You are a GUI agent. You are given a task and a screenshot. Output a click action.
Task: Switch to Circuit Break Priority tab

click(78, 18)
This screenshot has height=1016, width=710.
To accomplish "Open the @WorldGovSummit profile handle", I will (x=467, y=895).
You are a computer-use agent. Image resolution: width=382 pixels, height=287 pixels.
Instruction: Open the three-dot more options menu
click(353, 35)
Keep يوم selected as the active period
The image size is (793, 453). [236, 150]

==

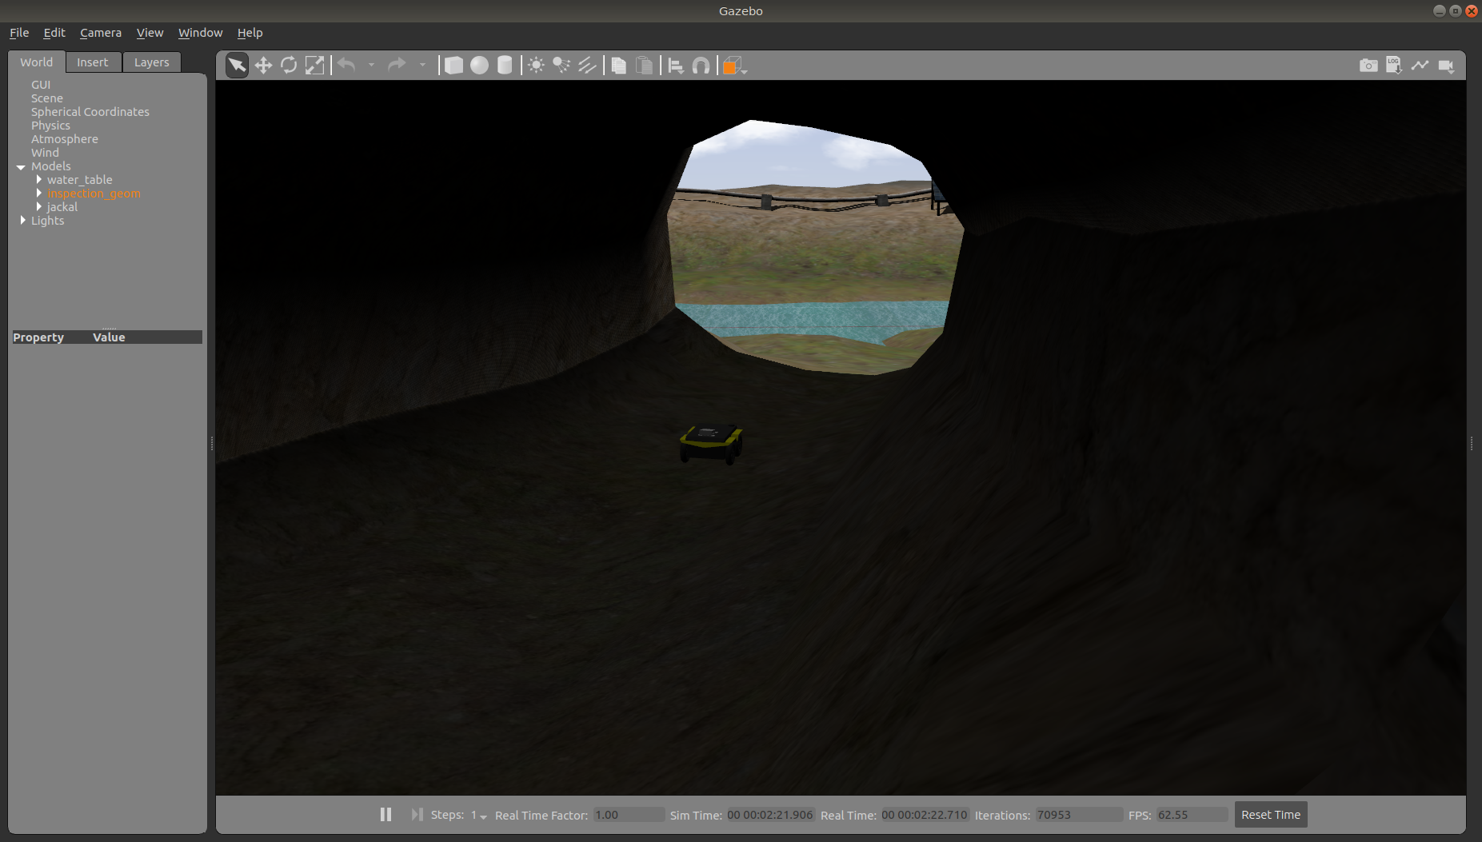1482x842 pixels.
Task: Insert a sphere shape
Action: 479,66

= Given request =
Set down the material word for word, starting with the line that contains "You are a GUI" and going on through the line that contains "The image size is (793, 453). [236, 150]", with both of those lines included.

= Reply =
You are a GUI agent. You are given a task and a screenshot. Output a click action.
Task: Switch to Circuit Break Priority tab

click(78, 18)
This screenshot has height=1016, width=710.
To accomplish "Open the @WorldGovSummit profile handle", I will (x=467, y=895).
You are a computer-use agent. Image resolution: width=382 pixels, height=287 pixels.
Instruction: Open the three-dot more options menu
click(353, 35)
Keep يوم selected as the active period
The image size is (793, 453). [236, 150]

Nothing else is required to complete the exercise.